Task requirements
- a) How would this sentence from the text about the Belle Glade recordings read in Spanish: "Both this and the previous disc are annotated by Bruce Bastin."
- b) In the listing, start at the line that contains "Click the Home icon in Solution Explorer" and continue through the end of the listing. Swap "Solution Explorer" for "Project Explorer" and rewrite those lines with nothing else altered.

Text
--
After this visit to Eatonville, Hurston, Lomax and Elizabeth Barnicle moved on to Belle Glade in the Everglades, meeting a fine jook band there: Booker T. Sapps and Roger Matthews (harmonica players) and – on the evidence of the cuts on this CD – one of the greatest slide guitarists of his time, Willy Flowers. They start with solo harmonica visits to contemporary staples for the instrument, “The Train” and “The Fox and Hounds”, but then move on to blues songs, most memorably “Alabama Blues” and “The Weeping Worry Blues”, both utilising the familiar “Rollin’ and Tumblin’” motif, and taken at breathtaking speed by the driving guitar of Flowers. The vocals, both here and elsewhere on this session, are somewhat reedy, even perfunctory, but the lyrics are clearer than on many comparable recordings; those wishing to explore the further reaches of bawdiness (“The Bud”, featured here and on Disc 3) should consult Bluegrass Messengers. The rest of the session features more staple fare: “Frankie and Albert”, “John Henry” etc. are given thorough workouts by this enjoyably informal but consistently virtuosic trio. Both this and the previous disc are annotated by Bruce Bastin. One caveat: as on Disc 3, the recording quality here is distinctly variable.
--
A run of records

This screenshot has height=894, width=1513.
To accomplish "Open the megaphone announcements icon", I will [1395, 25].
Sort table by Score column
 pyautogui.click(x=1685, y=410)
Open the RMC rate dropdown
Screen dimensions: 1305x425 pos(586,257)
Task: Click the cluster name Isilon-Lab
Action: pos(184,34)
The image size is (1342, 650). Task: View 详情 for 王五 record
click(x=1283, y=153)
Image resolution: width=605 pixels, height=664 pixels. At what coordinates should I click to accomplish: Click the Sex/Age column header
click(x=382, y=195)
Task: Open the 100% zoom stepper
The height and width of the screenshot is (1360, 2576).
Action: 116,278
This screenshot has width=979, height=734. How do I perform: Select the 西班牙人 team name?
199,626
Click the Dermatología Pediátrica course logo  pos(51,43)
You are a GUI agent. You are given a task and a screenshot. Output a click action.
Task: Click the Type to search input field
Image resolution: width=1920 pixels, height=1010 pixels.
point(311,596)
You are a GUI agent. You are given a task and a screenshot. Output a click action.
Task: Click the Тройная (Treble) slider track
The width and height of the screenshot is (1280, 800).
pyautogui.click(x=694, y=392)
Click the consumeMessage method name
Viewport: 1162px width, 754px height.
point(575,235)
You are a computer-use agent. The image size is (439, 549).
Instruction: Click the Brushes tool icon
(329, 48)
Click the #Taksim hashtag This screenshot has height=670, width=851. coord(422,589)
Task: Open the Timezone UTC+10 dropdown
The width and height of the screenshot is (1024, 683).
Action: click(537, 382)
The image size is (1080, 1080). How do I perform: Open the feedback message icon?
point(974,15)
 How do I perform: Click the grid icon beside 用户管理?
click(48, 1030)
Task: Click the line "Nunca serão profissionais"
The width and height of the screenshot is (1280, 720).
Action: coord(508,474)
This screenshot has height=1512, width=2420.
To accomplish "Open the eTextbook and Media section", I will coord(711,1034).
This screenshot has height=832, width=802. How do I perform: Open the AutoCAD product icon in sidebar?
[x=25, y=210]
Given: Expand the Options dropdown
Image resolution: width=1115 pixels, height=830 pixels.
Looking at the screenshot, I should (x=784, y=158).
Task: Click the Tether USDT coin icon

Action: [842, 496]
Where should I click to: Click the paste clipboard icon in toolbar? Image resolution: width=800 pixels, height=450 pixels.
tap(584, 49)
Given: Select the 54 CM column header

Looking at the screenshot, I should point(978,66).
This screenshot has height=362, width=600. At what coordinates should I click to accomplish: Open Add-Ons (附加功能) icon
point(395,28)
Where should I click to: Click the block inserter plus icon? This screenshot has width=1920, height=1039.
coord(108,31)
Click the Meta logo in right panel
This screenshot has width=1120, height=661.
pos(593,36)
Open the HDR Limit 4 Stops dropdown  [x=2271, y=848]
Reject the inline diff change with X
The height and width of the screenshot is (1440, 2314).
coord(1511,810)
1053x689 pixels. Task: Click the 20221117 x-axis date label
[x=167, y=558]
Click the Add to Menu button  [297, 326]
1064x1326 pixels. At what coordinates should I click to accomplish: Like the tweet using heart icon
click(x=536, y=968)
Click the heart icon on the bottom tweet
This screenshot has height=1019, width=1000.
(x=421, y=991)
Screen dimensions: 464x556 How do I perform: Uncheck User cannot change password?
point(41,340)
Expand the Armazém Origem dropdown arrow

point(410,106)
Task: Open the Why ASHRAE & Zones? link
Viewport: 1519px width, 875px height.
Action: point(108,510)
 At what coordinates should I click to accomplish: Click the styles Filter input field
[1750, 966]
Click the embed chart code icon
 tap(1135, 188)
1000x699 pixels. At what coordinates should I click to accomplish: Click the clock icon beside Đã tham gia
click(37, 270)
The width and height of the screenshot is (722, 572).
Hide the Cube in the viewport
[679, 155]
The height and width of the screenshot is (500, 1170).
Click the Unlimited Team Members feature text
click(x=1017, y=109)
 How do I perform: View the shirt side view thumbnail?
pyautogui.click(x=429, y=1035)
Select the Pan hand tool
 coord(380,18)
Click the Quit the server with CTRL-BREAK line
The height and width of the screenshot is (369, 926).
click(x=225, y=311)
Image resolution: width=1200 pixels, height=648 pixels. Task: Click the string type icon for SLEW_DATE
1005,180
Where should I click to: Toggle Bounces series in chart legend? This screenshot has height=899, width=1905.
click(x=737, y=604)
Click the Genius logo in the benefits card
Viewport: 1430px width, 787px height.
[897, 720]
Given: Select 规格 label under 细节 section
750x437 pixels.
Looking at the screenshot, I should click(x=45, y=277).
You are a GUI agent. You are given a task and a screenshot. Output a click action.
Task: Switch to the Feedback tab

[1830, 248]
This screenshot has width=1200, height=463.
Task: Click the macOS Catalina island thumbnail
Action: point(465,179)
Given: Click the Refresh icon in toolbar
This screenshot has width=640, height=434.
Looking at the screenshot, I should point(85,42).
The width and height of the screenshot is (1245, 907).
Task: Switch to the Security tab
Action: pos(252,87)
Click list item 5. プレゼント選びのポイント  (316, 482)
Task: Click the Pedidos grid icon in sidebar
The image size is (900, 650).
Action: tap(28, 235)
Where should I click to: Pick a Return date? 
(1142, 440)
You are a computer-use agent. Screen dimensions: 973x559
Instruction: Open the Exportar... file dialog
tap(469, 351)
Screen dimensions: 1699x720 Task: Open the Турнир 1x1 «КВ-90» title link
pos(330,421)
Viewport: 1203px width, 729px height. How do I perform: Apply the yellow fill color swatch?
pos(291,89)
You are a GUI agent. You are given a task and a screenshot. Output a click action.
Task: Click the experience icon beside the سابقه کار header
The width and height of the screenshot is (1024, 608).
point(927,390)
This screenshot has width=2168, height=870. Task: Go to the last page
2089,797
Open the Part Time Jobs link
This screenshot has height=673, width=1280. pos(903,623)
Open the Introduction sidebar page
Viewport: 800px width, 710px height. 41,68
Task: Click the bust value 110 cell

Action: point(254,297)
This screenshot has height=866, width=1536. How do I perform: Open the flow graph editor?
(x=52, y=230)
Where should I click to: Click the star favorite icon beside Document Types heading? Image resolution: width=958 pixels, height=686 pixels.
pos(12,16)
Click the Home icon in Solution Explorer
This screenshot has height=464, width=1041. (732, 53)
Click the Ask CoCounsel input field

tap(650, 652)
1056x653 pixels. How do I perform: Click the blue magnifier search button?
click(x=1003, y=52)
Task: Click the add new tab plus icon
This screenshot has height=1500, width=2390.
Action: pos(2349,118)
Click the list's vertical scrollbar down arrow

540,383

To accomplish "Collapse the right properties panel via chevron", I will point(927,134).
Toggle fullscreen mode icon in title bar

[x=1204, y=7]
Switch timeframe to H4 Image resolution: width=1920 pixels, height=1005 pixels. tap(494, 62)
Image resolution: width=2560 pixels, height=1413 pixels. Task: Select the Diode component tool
--
Written responses
- a) Tanto este disco como el anterior están comentados por Bruce Bastin.

- b)
Click the Home icon in Project Explorer
This screenshot has height=464, width=1041. (732, 53)
Click the Ask CoCounsel input field

tap(650, 652)
1056x653 pixels. How do I perform: Click the blue magnifier search button?
click(x=1003, y=52)
Task: Click the add new tab plus icon
This screenshot has height=1500, width=2390.
Action: pos(2349,118)
Click the list's vertical scrollbar down arrow

540,383

To accomplish "Collapse the right properties panel via chevron", I will point(927,134).
Toggle fullscreen mode icon in title bar

[x=1204, y=7]
Switch timeframe to H4 Image resolution: width=1920 pixels, height=1005 pixels. tap(494, 62)
Image resolution: width=2560 pixels, height=1413 pixels. Task: Select the Diode component tool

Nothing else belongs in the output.